According to another aspect of the present invention, there is provided an electrostatic atomizing method including: a nozzle unit having a nozzle for spraying a liquid droplet misted in one direction and an electrode unit for applying a voltage to electrostatically spray a fluid supplied to the nozzle; 1. An electrostatic atomizing method for an electrostatic atomizing apparatus, comprising: a receiving container for receiving a fluid contained in the receiving container; a pumping unit for forcibly transferring the fluid accommodated in the receiving container to the nozzle; and a blower for blowing the mist- Turning on the pumping unit, turning on the blower, and turning on the voltage application of the nozzle unit.

The electrostatic atomizing apparatus and method according to the present invention can effectively humidify even in an environment where the air conditioner does not operate as in the winter and does not cause problems such as clogging of the nozzle and aging of the apparatus for a long period of time, It is a very useful invention that can solve problems such as moisture and odor.

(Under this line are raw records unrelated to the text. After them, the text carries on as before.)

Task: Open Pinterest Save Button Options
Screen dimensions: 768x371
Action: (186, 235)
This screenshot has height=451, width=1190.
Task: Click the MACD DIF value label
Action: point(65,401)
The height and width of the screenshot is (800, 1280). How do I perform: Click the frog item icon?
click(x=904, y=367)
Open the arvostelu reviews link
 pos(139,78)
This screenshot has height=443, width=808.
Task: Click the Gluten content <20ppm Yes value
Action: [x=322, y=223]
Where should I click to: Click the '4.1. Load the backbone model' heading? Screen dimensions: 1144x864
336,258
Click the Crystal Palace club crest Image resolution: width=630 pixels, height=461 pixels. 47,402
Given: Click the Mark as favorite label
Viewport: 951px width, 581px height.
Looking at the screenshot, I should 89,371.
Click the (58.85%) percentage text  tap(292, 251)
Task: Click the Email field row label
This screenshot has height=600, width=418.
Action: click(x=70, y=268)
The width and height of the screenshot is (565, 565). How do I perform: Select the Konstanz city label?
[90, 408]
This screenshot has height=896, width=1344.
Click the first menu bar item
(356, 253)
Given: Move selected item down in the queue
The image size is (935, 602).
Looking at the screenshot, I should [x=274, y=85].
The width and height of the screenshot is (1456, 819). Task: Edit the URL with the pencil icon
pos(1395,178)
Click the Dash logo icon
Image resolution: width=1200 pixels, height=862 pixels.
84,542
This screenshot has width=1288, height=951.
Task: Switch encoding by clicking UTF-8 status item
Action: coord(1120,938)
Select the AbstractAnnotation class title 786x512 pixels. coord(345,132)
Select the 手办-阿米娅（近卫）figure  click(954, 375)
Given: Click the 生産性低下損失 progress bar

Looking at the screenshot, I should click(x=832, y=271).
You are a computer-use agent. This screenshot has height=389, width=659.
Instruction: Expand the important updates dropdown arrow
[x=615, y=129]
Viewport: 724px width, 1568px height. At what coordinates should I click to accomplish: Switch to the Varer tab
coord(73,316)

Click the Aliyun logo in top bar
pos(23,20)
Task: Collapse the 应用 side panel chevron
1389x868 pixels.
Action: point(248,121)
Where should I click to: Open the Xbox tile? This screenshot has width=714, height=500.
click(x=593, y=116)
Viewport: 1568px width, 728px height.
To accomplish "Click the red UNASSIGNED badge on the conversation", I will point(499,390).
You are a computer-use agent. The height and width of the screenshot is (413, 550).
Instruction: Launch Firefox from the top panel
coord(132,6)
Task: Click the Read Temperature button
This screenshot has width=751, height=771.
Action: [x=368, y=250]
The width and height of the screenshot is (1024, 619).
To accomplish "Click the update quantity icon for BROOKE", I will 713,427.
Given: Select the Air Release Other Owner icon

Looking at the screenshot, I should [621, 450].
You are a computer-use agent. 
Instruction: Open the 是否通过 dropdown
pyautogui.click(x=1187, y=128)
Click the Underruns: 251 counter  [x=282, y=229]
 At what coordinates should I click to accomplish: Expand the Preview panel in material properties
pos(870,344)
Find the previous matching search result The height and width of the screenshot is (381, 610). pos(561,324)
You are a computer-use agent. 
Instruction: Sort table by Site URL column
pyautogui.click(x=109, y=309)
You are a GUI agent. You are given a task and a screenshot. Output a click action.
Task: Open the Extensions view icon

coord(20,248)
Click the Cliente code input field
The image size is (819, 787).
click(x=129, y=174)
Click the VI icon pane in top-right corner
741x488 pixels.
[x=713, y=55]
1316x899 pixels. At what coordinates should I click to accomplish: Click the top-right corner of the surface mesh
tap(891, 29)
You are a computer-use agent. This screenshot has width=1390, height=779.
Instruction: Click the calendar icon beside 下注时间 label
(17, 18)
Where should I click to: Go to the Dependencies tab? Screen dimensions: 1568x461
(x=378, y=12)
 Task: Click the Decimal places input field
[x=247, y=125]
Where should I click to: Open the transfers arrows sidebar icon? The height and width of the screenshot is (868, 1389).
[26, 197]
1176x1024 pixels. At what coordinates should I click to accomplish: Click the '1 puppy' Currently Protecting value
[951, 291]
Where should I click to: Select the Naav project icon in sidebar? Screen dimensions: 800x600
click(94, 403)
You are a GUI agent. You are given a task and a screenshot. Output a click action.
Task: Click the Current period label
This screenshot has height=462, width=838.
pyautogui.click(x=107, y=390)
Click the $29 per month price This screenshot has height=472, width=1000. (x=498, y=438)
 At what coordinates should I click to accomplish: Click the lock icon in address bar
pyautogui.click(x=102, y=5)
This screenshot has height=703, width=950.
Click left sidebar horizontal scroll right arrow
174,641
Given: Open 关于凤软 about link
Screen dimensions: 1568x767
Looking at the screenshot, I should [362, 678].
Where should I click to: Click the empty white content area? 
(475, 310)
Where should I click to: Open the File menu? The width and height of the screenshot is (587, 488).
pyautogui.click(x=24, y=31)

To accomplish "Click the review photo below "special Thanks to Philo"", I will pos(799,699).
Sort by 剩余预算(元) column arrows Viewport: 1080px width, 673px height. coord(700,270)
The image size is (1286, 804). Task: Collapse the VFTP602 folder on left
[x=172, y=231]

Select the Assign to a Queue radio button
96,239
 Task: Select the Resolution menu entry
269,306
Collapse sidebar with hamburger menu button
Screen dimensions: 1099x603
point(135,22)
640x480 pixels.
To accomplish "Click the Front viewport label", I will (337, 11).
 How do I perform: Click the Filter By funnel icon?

1 shows a configuration of an air conditioner having a conventional humidifying function,
2 is a configuration diagram showing a conventional electrostatic atomizer,
Fig. 3 shows that droplets are sprayed onto the nozzle end of a conventional electrostatic atomizer,
Fig. 4 shows a state in which spraying of droplets is stopped at the nozzle end of a general electrostatic atomizer,
5 is a schematic view showing an electrostatic atomizer according to an embodiment of the present invention,
FIG. 6 is a schematic view illustrating a nozzle unit of an electrostatic atomizing apparatus according to an embodiment of the present invention,
7 is a flowchart of an electrostatic atomization method according to an embodiment of the present invention.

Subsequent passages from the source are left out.